The next Edtech
There is a certain presumption that after the pandemic, edtech is the future of education.
Which edtech, I ask. If that's puzzling, that would be ironic. There is a disconnect if we assume that after the pandemic, there will be no business-as-usual, but at the same time, expect the edtech to be business-as-usual.
The pandemic has normalised edtech but also exposed it. The lame excuses about its limitations have been forcefully discounted but its true limitations have been seen and felt. Therefore, as the societies emerge from the pandemic and settle into new ways of doing things, edtech, like everything else, has to change itself.
I have followed the chatter about what comes after, and picked up three key shifts in the conversation:
1. Pedagogy-market fit: The most interesting speculation I came across is that this is time for edtech entrepreneurs to look for 'pedagogy market fit' (See here). Indeed, this is old hat, what went on in the guises of instructional design and development. But the idea is interesting as presented: That we have created the edtech infrastructure and built the education applications, and now it's time to be serious about how one really teaches and whether this fits the requirement of the learners. Thus far, the pedagogy is usually treated as a detail - and often an analog detail - in edtech. This has now been given some of its due after the pandemic has tested edtech at scale and opened up discussions about how much learning (as opposed to content delivery) is actually happening.

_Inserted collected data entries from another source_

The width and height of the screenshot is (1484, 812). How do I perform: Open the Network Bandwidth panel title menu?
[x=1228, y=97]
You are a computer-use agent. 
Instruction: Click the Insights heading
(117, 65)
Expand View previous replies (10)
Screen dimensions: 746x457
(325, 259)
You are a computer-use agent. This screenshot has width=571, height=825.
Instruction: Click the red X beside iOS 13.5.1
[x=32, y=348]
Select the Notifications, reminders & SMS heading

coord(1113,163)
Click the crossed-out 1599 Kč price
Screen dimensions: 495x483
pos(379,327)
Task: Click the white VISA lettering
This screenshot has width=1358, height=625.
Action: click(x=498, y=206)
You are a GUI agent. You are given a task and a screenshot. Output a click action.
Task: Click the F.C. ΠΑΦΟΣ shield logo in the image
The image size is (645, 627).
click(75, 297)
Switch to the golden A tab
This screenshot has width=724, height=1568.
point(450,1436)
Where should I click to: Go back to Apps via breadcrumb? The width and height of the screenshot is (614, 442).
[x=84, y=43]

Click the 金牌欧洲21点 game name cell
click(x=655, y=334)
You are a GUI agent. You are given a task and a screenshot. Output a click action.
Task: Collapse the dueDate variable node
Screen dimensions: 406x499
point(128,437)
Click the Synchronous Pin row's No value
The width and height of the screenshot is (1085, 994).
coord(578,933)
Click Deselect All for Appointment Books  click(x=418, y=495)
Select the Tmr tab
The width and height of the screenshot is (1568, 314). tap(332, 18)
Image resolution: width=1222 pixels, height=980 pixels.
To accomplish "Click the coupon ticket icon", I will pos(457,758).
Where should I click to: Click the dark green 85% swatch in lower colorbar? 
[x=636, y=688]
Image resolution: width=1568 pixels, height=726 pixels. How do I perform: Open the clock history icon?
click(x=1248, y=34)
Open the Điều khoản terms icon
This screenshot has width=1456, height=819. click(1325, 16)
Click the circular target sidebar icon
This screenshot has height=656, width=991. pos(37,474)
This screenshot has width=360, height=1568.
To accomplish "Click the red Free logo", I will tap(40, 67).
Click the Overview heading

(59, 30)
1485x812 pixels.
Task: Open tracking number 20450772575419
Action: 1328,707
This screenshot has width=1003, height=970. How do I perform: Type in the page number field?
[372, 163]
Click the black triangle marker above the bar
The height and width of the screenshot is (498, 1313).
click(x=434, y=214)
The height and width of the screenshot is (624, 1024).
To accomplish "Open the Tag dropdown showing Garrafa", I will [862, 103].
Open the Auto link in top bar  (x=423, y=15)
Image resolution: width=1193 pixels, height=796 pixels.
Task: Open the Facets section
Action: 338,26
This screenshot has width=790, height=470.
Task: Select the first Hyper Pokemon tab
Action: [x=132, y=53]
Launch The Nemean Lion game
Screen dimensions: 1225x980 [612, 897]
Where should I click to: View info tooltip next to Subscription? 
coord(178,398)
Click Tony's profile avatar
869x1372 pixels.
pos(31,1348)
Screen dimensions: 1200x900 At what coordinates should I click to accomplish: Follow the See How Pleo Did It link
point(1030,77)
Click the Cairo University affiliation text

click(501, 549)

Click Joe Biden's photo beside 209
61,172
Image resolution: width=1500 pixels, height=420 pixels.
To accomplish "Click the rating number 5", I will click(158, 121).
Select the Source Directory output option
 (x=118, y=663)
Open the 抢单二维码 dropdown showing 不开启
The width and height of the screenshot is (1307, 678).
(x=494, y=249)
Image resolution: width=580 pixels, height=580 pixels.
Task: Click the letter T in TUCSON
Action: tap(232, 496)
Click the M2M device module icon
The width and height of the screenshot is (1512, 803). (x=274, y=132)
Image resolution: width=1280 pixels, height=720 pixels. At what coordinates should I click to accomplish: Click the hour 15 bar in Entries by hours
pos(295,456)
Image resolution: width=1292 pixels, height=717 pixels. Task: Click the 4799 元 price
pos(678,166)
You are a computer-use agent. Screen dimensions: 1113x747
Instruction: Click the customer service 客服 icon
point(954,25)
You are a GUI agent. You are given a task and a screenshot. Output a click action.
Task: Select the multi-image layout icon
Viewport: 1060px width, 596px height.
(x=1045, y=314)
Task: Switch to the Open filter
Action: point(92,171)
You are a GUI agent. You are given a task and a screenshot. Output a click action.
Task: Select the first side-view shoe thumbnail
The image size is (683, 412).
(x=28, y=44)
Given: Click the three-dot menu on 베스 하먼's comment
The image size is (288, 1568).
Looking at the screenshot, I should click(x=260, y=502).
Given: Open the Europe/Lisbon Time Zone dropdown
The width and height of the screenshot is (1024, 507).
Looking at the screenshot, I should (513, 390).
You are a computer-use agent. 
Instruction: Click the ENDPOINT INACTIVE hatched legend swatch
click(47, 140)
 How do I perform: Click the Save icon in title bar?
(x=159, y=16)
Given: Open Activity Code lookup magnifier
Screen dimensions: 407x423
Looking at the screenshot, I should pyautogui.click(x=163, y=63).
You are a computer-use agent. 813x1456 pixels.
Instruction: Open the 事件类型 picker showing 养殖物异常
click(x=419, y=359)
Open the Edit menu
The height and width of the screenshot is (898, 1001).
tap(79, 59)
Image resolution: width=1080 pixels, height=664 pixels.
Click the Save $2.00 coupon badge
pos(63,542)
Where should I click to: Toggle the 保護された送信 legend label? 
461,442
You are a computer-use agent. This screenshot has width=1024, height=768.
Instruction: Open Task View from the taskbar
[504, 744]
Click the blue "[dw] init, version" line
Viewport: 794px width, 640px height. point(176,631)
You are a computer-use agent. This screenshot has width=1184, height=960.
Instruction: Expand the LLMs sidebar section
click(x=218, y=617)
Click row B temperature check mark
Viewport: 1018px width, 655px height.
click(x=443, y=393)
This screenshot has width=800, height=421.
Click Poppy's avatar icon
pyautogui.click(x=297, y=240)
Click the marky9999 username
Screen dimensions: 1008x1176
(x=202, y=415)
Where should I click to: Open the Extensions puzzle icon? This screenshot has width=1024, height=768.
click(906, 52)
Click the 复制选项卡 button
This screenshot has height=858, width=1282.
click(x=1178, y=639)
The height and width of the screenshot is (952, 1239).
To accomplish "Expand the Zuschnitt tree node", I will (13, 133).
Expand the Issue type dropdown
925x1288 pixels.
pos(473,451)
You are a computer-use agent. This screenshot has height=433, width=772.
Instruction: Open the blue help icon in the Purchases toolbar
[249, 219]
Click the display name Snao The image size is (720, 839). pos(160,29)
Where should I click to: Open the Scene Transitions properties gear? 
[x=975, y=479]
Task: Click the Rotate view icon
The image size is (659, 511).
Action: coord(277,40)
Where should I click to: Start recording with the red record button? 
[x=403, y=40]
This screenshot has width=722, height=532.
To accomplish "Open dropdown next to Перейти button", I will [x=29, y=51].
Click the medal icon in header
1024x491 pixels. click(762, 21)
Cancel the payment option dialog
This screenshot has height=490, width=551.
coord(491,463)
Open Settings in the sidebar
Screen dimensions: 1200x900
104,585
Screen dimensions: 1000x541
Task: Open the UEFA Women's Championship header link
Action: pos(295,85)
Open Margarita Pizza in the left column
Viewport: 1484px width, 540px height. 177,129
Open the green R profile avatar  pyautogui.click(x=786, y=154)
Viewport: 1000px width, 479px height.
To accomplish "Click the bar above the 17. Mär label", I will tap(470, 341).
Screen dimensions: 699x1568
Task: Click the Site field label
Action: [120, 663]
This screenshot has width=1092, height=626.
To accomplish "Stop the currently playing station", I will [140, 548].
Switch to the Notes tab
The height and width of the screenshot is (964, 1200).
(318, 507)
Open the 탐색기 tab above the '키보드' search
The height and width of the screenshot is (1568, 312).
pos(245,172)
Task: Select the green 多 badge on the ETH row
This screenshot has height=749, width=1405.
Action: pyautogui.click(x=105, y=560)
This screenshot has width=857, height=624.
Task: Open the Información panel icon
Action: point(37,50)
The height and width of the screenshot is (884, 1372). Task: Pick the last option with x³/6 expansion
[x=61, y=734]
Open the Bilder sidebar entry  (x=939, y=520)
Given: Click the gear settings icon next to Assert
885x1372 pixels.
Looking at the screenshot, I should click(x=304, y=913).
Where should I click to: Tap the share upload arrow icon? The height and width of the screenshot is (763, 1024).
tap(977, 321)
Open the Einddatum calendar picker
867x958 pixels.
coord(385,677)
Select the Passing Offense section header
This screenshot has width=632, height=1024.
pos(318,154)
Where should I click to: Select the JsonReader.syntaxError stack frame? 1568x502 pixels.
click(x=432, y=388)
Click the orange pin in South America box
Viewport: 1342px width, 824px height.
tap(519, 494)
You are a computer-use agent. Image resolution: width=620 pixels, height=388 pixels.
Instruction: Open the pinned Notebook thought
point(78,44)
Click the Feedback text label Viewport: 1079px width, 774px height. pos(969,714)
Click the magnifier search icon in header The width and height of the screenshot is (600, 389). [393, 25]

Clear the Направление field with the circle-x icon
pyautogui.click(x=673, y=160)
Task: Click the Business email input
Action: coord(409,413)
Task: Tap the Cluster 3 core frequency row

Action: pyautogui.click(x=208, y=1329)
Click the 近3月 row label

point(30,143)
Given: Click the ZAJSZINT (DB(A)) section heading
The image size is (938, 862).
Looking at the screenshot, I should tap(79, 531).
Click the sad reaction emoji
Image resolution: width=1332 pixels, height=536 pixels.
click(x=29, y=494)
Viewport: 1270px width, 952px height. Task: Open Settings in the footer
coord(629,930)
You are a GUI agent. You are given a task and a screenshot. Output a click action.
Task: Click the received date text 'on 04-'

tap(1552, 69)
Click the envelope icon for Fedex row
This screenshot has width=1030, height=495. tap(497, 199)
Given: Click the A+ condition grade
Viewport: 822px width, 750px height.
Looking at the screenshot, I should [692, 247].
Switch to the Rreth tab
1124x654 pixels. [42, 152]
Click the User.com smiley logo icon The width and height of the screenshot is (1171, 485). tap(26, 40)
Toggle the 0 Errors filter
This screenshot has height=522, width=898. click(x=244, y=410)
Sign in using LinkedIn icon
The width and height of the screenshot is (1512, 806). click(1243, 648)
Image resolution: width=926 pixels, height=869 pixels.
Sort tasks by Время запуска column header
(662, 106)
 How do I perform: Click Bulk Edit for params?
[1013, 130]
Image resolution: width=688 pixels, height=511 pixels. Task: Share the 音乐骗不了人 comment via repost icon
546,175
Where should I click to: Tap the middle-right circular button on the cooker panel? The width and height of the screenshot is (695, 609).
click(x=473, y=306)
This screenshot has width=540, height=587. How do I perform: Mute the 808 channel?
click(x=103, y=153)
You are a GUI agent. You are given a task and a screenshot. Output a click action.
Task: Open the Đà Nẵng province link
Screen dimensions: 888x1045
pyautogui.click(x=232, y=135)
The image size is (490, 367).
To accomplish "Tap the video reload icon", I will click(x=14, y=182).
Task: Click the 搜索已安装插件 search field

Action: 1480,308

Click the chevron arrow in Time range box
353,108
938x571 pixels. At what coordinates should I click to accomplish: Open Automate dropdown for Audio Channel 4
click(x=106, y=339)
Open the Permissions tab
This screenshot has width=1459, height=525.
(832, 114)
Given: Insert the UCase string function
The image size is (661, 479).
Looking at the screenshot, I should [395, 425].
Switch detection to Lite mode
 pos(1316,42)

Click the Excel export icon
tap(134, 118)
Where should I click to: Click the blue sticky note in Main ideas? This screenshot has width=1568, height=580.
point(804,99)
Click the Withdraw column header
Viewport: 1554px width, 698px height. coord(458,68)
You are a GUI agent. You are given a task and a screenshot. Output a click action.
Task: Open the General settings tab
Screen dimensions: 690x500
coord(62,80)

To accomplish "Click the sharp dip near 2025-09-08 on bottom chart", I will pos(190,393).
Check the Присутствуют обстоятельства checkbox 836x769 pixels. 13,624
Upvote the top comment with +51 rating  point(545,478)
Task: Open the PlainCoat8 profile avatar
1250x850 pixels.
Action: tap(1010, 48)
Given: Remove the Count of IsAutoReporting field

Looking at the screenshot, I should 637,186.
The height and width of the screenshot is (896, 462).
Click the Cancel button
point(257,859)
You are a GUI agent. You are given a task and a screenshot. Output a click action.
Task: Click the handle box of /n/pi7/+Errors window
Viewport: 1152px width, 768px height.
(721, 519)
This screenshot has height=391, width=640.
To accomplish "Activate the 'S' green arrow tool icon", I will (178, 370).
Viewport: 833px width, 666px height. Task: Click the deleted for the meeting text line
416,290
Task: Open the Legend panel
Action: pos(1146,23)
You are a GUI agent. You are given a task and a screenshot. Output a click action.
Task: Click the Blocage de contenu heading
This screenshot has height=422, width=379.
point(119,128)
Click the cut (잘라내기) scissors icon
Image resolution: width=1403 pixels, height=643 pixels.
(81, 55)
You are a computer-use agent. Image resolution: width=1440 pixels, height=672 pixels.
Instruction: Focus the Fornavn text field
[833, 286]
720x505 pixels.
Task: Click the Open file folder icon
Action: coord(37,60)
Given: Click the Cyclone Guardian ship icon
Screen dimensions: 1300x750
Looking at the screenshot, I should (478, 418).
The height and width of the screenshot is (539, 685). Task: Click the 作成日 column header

2. Cohort-based learning: The pandemic was a lonely experience for many and it's not surprising that, in its wake, 'cohort-based learning' has become a buzzword in edtech (See here). Of course, this is recycled stuff too - groups learnt together from antiquity - and the ugly and somewhat awkward 'cohort' word only marks the tech world's penchant for using strange words to invoke novelty. But this is still a shift in edtech: After years of fetishising about learner as the lone-wolf, suddenly there is a lot of tech being built around how learners can come together.
3. Hybridity: The pandemic has also made 'hybrid' cool, though the word represents different thing for different people. For some, this is a combination of face-to-face learning and online teaching (See here). Indeed, this used to be 'blended' before the pandemic, but 'blend' was too much about the delivery of content and hybrid refers more to the flexible experience (See here). But hybrid could also mean that robots in the classroom and networked teachers and any combination thereof. It may also mean - or, at least some are hoping that it will be so after the pandemic - a combination of study, work and travel, and indeed other experiences.
4. Virtual & mixed reality: Still only in limited use in learning because of the cost of production and the requirement of special gear for delivery, virtual reality learning applications achieved scale in some sectors (See here) where the opportunity is clear and pay-offs are significant. This should drive down the costs by creating incentives for companies to focus on this and faster proliferation and growth of VR platforms. Perhaps even greater possibilities exist in mixed-reality applications that can help across different disciplines, though this would still in the new and nascent category of edtech.
Further, it is also useful to see what is losing favour and entering the trough of disillusionment. Chatbots top the list; not so long ago, this was - with its various avatars - riding high on edtech hype cycle. But the limited, mostly structured, scope of the chatbots have now convinced people that these need to remain confined to clearly defined administrative tasks and may not play any important role in learning. Its capacity to do anything more complex is at least two or three fundamental technological breakthroughs away, says Bill Gates.
MOOCs have gone this way too. What was once the future of higher education has now been subsumed in more traditional models of online learning. In this case, not technological constraints but social norms around higher ed came in the way.
There is also some cooling of expectation around mobile learning too. Just when apps like Duolingo is completely transforming language learning, the pandemic has highlighted what difference a bigger screen really makes. Enthusiasm about mobile learning is crucial in sustaining the pace of edtech investment in some markets, such as India and Africa, where fixed-line broadband penetration is very low and most families don't own desktops, laptops and printers. This changes the conversation and shifts the focus of edtech ambitions back to the United States and China, where technology access is better than these emerging markets.
Finally, a new conversation is emerging in edtech about 'effortful practice'. This is no longer about making it 'easy' for people to learn, but rather creating deliberate challenges that supports learning. This is an useful point of departure from other online sectors (such as retail) where the mantra of user experience is delivering 'one-click' experience. This is indeed a sign of maturity in edtech that some - usually those who are bring back the quaint conversations about learning design and learning communities - are now speaking about how to design a meaningful, rather than seamless, experience for the learners. Without the seriousness imposed by the pandemic, this divergence from the consumer experience mantra would not have occured.
Therefore, the pandemic has changed edtech and what comes after will not be what edtech was before 2020. For all those trying to herald the future of education, a clarion call: The future has just been changed.